I can’t figure out Black Friday. If we live in an efficient economy, in which retailers such as Amazon, Costco, and Walmart, have pushed everything to the limit, how is it possible for anyone to offer a temporarily lower price and not just bleed cash?

Verizon’s behavior is the most bizarre. Their computer systems sent me the following text:

FREE VZW MSG: This weekend only! Get one of our best phones for $100 when you trade in your device. $4.17/mo after trade and bill credits over 24 mos; 0% APR. Call 866.396.3999 or visit a Verizon Store.. Device pymt purch req’d. Reply “X” to stop msgs.

I’ve been wanting to upgrade my iPhone 6 Plus to a 7 Plus in order to take portraits with the normal lens that Apple calls a “telephoto” lens. So I called the number. After literally one hour and three minutes on hold the agent answers, looks up my number, and says “that’s a small business account so I can’t sell you a phone. Let me transfer you to the right person.” Before he transferred me he explained that to get a 7 Plus I would have to pay $200 over 24 months, or about $8/month. The person to whom I was transferred said that his job was helping people with already-placed Internet orders and he couldn’t transfer me to the small business sales people, but I could call them directly. I did that and waited on hold for about 30 minutes until the robot hung up on me (presumably because it was closing time for the humans).

Calls later in the weekend weren’t more successful. Even before calling, I had tried and failed to arrange the upgrade using their Web site. Though I was logged in and it knew everything about the phone line and the account, the server offered me the low-priced upgrade offer but then there was no way to actually purchase it (selecting a phone and then a trade-in resulted in an “internal server error” page).

This raises a whole bunch of questions:

  • Given that Verizon has computers, why wouldn’t they send me the correct phone number for my type of account in the first place?
  • Given that Verizon knows that I have an iPhone 6 Plus, the basis for the $100 offer, why didn’t the message just say “reply 1 to get an iPhone 7 Plus mailed to your billing address”? (and then walk through some color and memory choices) Why ask people to call human agents when it can be predicted in advance that they won’t be able to pick up the phone? At least get people to register that they want the upgrade and then deal with them calmly over the next week?
  • Why would Verizon want to do something that was almost guaranteed to result in hours of wasted time and frustration for a long-term customer? (landlines since the 1980s; mobile phone service continuously since about 2009)
  • Why would Verizon communicate to customers that the fair price for an upgrade to the iPhone 7 Plus is $200 when, now that the weekend is over and it is easy to buy stuff from Verizon again, they are going to try to sell people the same phone for $770?

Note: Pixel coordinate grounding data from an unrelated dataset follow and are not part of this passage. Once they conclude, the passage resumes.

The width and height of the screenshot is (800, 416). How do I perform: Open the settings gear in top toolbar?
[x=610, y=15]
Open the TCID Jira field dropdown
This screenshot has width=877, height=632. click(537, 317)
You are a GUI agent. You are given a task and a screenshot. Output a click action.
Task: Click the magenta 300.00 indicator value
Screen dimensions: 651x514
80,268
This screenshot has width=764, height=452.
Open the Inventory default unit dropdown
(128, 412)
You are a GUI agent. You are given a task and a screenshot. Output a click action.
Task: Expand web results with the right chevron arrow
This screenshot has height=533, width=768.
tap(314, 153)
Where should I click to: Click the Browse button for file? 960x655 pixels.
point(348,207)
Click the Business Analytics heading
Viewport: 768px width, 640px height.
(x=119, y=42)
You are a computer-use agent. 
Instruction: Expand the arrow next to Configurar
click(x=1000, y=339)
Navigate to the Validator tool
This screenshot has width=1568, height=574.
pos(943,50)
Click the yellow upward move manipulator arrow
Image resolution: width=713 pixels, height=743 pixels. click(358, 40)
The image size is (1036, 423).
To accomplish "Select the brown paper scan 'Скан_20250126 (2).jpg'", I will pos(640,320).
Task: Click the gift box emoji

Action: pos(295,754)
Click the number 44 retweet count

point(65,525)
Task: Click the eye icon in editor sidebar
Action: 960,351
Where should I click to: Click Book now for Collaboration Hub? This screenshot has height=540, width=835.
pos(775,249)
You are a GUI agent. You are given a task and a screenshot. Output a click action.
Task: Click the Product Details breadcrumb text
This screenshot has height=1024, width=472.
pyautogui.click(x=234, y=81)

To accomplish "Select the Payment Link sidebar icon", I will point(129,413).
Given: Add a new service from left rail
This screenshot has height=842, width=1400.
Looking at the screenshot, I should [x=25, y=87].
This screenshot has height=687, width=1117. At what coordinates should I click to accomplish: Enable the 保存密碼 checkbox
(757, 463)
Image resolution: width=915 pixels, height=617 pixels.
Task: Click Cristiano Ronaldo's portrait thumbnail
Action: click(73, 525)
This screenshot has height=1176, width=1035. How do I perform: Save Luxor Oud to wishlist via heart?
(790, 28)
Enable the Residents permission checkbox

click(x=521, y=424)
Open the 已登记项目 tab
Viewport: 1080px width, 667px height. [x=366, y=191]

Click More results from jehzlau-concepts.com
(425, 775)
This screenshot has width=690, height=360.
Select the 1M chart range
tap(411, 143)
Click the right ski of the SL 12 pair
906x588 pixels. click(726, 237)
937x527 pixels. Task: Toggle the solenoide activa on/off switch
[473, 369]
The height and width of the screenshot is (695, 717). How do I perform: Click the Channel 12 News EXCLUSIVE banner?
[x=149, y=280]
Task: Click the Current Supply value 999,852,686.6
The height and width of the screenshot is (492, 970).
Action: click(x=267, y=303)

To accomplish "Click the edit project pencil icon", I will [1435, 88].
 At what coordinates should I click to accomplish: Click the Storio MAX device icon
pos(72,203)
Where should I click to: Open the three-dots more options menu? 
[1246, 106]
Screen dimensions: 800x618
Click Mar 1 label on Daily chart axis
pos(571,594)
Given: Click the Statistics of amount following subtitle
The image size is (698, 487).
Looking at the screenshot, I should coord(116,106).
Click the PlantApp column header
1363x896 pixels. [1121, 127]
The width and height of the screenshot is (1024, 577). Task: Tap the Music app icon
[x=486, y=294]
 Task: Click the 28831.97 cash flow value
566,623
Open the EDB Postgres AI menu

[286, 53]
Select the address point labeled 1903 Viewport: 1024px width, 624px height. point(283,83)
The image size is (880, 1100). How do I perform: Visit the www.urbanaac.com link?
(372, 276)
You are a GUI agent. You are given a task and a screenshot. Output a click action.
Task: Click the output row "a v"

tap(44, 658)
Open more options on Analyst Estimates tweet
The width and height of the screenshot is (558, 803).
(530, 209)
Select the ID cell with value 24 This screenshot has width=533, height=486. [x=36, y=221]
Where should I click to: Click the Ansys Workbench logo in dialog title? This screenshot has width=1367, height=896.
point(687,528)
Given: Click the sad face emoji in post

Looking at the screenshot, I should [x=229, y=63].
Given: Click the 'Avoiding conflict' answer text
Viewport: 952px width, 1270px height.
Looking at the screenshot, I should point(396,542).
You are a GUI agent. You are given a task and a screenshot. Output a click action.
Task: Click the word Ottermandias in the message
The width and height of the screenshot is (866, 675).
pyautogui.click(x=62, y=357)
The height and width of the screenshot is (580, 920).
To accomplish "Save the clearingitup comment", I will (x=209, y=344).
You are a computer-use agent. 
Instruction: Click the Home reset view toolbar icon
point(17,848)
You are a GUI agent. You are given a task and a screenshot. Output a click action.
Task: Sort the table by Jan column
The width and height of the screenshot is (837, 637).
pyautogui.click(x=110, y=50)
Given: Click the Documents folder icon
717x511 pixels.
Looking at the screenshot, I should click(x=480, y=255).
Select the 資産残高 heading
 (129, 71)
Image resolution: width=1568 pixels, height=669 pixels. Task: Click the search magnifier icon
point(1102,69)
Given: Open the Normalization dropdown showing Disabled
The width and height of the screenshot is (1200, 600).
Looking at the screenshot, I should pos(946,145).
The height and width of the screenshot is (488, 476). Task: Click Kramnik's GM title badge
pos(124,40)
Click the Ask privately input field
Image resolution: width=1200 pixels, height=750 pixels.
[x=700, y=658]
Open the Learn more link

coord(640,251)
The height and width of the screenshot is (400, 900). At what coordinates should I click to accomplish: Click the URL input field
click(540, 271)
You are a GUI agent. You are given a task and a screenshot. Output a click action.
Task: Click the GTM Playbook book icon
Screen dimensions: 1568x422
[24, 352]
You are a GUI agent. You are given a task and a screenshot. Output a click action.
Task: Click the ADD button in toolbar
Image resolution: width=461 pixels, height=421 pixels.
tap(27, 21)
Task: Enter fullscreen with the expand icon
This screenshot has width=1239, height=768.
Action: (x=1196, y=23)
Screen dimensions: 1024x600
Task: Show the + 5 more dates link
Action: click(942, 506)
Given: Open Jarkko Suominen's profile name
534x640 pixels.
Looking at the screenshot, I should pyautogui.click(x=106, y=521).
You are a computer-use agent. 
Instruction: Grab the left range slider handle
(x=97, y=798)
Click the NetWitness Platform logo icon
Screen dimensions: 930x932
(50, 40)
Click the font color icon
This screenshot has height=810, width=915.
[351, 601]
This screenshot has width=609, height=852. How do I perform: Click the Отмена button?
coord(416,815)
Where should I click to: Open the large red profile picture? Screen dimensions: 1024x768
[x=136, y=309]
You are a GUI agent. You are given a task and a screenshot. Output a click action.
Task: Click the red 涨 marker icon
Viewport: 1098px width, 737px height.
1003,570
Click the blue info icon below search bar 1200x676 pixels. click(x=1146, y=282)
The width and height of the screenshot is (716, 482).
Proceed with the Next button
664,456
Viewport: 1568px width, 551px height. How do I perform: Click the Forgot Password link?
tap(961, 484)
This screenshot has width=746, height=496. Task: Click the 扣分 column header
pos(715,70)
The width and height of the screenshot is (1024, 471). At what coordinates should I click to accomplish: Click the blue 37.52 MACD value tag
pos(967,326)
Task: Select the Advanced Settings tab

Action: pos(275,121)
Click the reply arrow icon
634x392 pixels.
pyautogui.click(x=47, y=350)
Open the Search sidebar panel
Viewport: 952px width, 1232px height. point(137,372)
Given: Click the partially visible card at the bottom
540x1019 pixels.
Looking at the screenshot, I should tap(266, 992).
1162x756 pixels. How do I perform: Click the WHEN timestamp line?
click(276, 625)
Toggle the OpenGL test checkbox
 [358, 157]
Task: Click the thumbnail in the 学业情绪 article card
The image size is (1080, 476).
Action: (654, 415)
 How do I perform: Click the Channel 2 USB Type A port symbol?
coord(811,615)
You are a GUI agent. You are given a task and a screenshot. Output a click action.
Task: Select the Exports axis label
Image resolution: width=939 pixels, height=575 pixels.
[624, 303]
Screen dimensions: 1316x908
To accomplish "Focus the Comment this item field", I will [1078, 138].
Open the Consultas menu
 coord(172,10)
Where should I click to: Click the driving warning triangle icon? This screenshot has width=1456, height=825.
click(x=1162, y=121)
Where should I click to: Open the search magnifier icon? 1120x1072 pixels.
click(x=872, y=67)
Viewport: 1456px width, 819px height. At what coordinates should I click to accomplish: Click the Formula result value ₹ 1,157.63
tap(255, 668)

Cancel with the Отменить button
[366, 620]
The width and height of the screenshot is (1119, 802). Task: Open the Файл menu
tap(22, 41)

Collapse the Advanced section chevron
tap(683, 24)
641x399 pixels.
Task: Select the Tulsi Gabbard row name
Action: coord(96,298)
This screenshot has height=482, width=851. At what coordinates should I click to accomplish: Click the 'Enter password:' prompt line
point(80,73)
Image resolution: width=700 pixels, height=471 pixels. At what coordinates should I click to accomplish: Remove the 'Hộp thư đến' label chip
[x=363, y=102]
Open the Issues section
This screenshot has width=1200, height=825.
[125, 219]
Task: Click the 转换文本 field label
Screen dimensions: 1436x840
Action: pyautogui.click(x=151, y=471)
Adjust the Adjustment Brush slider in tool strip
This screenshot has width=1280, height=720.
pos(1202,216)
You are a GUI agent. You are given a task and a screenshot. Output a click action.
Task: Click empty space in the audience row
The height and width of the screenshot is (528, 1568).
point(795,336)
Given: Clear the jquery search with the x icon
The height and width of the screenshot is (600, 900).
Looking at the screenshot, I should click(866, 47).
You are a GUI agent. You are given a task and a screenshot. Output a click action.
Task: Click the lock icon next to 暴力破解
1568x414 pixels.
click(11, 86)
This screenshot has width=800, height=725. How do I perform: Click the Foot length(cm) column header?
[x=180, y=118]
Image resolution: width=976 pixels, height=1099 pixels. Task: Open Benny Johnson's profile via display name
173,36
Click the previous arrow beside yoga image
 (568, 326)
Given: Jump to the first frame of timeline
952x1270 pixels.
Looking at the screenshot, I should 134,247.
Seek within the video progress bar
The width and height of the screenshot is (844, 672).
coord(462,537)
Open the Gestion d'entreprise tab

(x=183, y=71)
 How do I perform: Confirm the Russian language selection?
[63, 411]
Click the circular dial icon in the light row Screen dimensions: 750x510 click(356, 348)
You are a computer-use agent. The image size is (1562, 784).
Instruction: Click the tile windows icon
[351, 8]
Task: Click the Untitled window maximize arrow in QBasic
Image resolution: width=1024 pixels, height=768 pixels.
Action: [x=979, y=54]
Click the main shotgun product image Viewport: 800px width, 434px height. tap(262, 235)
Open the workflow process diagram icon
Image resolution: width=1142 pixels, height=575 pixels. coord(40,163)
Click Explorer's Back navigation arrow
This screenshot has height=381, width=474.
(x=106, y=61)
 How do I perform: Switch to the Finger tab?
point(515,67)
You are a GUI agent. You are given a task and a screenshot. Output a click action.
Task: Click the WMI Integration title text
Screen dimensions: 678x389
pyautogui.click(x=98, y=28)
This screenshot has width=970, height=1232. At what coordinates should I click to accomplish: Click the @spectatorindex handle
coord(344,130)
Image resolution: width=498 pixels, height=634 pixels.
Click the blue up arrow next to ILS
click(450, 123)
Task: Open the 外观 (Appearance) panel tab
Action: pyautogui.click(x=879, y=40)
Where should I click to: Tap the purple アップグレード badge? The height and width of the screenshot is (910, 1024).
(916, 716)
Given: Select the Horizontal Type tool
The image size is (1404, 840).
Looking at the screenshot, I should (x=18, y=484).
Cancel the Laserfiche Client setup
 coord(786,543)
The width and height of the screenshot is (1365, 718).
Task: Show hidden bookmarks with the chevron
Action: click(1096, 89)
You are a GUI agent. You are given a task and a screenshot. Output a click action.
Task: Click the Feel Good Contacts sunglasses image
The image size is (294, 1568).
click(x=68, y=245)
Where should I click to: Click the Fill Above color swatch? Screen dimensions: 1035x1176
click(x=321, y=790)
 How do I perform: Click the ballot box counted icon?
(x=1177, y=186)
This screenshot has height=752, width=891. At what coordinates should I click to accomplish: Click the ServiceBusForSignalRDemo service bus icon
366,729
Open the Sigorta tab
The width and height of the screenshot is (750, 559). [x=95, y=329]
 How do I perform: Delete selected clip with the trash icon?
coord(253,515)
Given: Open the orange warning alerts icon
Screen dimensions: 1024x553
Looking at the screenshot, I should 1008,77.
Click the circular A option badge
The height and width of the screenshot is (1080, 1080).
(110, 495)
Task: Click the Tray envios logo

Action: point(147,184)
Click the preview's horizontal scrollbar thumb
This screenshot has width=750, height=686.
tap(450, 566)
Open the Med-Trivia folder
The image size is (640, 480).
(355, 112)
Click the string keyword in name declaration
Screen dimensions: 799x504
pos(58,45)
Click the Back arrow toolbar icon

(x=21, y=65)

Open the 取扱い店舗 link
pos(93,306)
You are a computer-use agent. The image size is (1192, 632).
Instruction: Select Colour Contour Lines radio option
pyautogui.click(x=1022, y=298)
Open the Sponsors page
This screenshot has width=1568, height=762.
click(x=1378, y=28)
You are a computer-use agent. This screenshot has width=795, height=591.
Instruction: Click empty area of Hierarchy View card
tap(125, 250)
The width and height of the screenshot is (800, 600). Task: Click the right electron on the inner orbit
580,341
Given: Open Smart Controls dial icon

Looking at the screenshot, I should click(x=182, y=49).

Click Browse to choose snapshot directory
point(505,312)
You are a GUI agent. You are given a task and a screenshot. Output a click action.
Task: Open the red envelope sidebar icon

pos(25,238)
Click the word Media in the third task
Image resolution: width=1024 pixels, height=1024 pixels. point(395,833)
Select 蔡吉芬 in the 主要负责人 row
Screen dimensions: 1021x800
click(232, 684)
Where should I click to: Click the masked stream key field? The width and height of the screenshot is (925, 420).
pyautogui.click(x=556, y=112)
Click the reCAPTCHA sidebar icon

How was this ever supposed to do anything other than annoy customers? Instead of trying to get every customer to call or come into a store during one weekend of madness, why not just offer a $150 discount on iPhones until the next Samsung comes out and then increase the discount to $250? Maybe T-Mobile grabs some customers who love to stand in line a day after eating turkey, but isn’t that better than having loyal customers who are frustrated?

I have to assume that I’m wrong about all of the above. Verizon is full of competent marketing people so they are presumably doing what is optimum (though the purchase of Yahoo suggests otherwise?). My question is therefore “Why is this artificial customer service charlie-foxtrot the optimum?”

[Note that I did finally manage to get an iPhone 7 Plus on order during the fourth phone call (Monday afternoon). It turns out to be a rather bizarre process in which first the full retail price is charged and then, three months later, after the customer goes online and jumps through some hoops and returns the trade-in phone, credits begin to be applied. The guy on the phone said that it wouldn’t be any simpler in the stores; the trade-ins have to be done via the web site.]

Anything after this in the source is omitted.